Juggling with HFS+ and APFS partitions and volumes: a primer

We may have been using APFS alongside HFS+ for four years now, since the former was introduced in High Sierra, but there’s still plenty of confusion as to how they work alongside one another. This primer explains how they differ structurally, and how basic tasks such as adding a new volume differ.

Unlike some file systems, unless you operate disks together in a RAID array, the two native Mac file systems don’t normally span across physically separate disks. Each disk is formatted using a GUID Partition Table (GPT), which maps out separate storage areas in partitions. Being separate, they can’t share storage space, and are normally considered to have fixed size, although you can repartition a disk, which can usually be accomplished without losing any of the existing data.

Partitions work differently depending on whether they are HFS+ or APFS.

An HFS+ volume is a partition, therefore has fixed size. Each HFS+ partition/volume has its single file system, within which you can create folders or directories which share the same storage space within that partition/volume.

An APFS partition is also known as a container, and can contain multiple APFS volumes, each with their own file systems, sharing the storage allocated to that partition/container. While you can set limits to the size of APFS volumes if you wish, they can normally grow to fill the whole container, but the total size of all volumes within a container can’t of course exceed the size of that container. Within each APFS volume, you then create folders or directories.

It has been said that an APFS volume is similar to an HFS+ folder, in that it shares the space within a container. However, that’s not a good comparison, as each APFS volume has its own file system, and functions as a separate storage unit, in that it can’t have clones from a different volume, has separate snapshots, and more.

These are summarised in the diagram below.


These differences come to the fore when you want to add a volume to an existing disk, which some find confusing. Because an HFS+ volume is a separate partition, to add an HFS+ volume you have to repartition the disk. Adding an APFS volume to an existing APFS container is far simpler: no change is made in the partition map, but the new volume is just added to the APFS container.


When you first erase or format any disk, you’re asked to choose whether to do so in APFS, HFS+ or other formats. In the great majority of cases, for general purpose storage, you should choose APFS. You can always add an HFS+ volume to it later if you need.

Good reasons for using HFS+ volumes in Catalina and later include:

  • For Time Machine backups, if you’re still backing up to HFS+.
  • For bootable macOS installers created from an installer app, which still require HFS+.
  • When using a hard disk for general storage, to avoid incurring performance penalties resulting from fragmentation produced by APFS.

Note that in general it’s worth avoiding adding any partition or HFS+ volume to the internal storage you normally boot your Mac from. This is particularly true for Apple Silicon Macs: add an HFS+ partition/volume to their internal SSD and strange things can happen. As much as possible, you should work within the default three-container partition map of Apple Silicon Macs and avoid adding anything outside the macOS boot container.


The choice of format thus includes four for APFS, which determine the format used by the first APFS volume added to the container, two HFS+ options, together with two standard PC formats.

To change the partition map of a disk, select that disk at the left and click on the Partition tool.


Add a new HFS+ volume or APFS container by clicking on the + tool.


Disk Utility may then ask you to reconsider if you really want to add a new partition/container, or just an APFS volume.

* * * * *

In the primer on HFS+ and APFS, what is another name for an APFS partition?

Stored records:
* * * * *

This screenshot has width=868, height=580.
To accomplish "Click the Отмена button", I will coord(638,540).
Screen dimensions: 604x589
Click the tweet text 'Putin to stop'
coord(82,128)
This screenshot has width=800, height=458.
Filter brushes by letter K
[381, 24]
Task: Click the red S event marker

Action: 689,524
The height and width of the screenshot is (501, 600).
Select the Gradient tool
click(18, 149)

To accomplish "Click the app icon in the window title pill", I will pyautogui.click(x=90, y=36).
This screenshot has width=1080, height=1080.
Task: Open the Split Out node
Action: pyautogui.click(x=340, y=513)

* * * * *

- [YOUR SOLUTION]: A container.